| Provided passage |
== Segment start ==
Differential Expression from Salmon Quant outputs without GTF/GFF3 annotation file

Hi!
I’m trying to find differentially expressed genes from RNA-seq data in a species for which I only have a transcriptome. Have been able to map my RNA-seq data to the transcriptome using both Salmon and Kallisto quant but am unable to use DeSeq2 on the mapped data without a GTF/GFF3 annotation file.

I’d prefer to use DeSeq2 to generate differential expression data because I’ve already used it within the same project for a different species, but any ideas for how to proceed with the mapping data would be appreciated.

Hi,

A tabular mapping file can be used instead of a GTF with DEseq2.

The place where you sourced the transcriptome fasta might have a mapping file for transcript-to-gene even if there is no genome sequence available. And, sometimes the identifiers in a transcriptome are encoded with predicted gene information, and that could be parsed out into a tabular format.

If absolutely not available, you could start over and try assembling your own transcriptome. Both Trinity and rnaSPAdes output predicted gene information.
== Segment end ==
Reproduce the thread on differential expression without an annotation file word for word, between "Differential Expression from" and "would be appreciated.", inclusive.

| Excerpted data |
== Segment start ==
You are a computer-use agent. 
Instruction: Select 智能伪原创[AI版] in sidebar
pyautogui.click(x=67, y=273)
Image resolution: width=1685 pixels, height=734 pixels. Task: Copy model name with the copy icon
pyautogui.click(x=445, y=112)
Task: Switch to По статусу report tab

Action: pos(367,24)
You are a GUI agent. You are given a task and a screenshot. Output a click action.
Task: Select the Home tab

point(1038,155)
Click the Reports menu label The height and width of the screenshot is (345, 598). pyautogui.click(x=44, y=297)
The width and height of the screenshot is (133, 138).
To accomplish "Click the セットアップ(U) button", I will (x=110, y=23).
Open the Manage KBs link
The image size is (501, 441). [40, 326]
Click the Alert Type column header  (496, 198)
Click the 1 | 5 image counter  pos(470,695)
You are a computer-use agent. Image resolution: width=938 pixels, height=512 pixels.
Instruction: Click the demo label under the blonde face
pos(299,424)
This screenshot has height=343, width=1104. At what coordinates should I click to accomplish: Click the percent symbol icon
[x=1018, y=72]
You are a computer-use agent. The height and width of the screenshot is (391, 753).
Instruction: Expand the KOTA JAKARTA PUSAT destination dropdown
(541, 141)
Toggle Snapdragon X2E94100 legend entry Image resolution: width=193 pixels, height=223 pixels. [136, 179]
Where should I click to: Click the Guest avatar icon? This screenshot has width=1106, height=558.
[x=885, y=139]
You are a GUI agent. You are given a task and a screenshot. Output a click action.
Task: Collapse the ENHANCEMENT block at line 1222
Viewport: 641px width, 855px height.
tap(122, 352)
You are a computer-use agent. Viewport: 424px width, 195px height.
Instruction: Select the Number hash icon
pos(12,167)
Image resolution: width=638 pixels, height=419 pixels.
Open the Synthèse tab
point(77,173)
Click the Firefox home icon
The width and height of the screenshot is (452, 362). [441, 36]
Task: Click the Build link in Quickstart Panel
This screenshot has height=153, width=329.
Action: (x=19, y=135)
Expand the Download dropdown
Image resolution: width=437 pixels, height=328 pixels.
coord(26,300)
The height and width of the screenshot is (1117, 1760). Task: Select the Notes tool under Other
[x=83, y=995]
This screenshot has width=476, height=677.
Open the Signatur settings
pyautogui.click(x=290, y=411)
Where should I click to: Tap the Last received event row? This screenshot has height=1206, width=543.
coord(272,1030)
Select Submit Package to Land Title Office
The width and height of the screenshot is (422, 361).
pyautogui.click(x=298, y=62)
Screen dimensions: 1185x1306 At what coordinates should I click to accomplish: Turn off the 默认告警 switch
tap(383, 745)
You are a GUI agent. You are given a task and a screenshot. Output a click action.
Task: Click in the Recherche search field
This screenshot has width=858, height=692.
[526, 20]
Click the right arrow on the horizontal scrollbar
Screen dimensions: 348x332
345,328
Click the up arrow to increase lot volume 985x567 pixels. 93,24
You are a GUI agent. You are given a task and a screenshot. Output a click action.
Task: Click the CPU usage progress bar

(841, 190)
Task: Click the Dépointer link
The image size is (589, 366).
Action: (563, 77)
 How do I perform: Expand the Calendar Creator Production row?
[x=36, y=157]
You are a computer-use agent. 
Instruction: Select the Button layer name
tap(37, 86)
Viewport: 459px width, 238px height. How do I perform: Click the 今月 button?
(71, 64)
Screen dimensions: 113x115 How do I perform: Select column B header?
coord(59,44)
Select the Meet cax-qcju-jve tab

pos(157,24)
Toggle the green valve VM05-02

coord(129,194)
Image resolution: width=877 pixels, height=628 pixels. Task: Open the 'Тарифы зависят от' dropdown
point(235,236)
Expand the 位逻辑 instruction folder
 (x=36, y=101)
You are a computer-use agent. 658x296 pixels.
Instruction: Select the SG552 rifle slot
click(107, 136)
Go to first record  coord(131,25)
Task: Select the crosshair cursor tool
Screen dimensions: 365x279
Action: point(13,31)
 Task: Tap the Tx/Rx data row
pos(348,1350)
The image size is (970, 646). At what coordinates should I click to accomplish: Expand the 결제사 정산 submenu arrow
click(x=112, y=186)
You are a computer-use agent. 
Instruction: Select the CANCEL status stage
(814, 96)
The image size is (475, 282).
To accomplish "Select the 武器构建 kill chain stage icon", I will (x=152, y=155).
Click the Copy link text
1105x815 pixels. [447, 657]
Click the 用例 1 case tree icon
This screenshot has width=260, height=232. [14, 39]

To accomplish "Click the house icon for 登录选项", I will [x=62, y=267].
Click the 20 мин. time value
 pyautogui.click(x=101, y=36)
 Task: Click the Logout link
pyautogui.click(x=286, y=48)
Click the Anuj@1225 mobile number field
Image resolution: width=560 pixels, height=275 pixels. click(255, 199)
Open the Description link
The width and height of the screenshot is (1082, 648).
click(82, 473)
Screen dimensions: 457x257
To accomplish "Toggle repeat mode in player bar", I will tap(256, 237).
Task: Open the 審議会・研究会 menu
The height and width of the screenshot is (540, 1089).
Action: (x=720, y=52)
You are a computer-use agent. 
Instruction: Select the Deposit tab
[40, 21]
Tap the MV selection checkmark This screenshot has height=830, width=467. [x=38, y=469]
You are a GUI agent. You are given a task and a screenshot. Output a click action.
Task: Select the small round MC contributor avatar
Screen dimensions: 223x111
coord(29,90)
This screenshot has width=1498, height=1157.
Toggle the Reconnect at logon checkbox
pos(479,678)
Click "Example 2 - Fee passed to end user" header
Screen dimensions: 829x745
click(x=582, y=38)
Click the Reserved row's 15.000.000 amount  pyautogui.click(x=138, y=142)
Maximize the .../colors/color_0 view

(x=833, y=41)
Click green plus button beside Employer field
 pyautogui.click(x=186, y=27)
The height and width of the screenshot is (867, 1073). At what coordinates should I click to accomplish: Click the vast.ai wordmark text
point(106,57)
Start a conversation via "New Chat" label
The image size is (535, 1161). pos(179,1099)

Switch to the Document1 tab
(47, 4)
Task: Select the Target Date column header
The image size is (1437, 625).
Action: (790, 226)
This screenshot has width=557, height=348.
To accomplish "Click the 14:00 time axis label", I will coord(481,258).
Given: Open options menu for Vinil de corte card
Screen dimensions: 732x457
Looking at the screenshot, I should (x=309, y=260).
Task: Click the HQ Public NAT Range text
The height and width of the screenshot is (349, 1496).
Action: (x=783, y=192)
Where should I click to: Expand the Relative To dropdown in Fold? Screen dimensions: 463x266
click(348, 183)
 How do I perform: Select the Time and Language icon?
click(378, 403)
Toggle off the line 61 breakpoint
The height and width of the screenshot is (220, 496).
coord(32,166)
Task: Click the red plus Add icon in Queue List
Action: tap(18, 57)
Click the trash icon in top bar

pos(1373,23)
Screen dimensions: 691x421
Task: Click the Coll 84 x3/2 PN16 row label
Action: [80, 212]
== Segment end ==
| Response for this exercise |
Differential Expression from Salmon Quant outputs without GTF/GFF3 annotation file

Hi!
I’m trying to find differentially expressed genes from RNA-seq data in a species for which I only have a transcriptome. Have been able to map my RNA-seq data to the transcriptome using both Salmon and Kallisto quant but am unable to use DeSeq2 on the mapped data without a GTF/GFF3 annotation file.

I’d prefer to use DeSeq2 to generate differential expression data because I’ve already used it within the same project for a different species, but any ideas for how to proceed with the mapping data would be appreciated.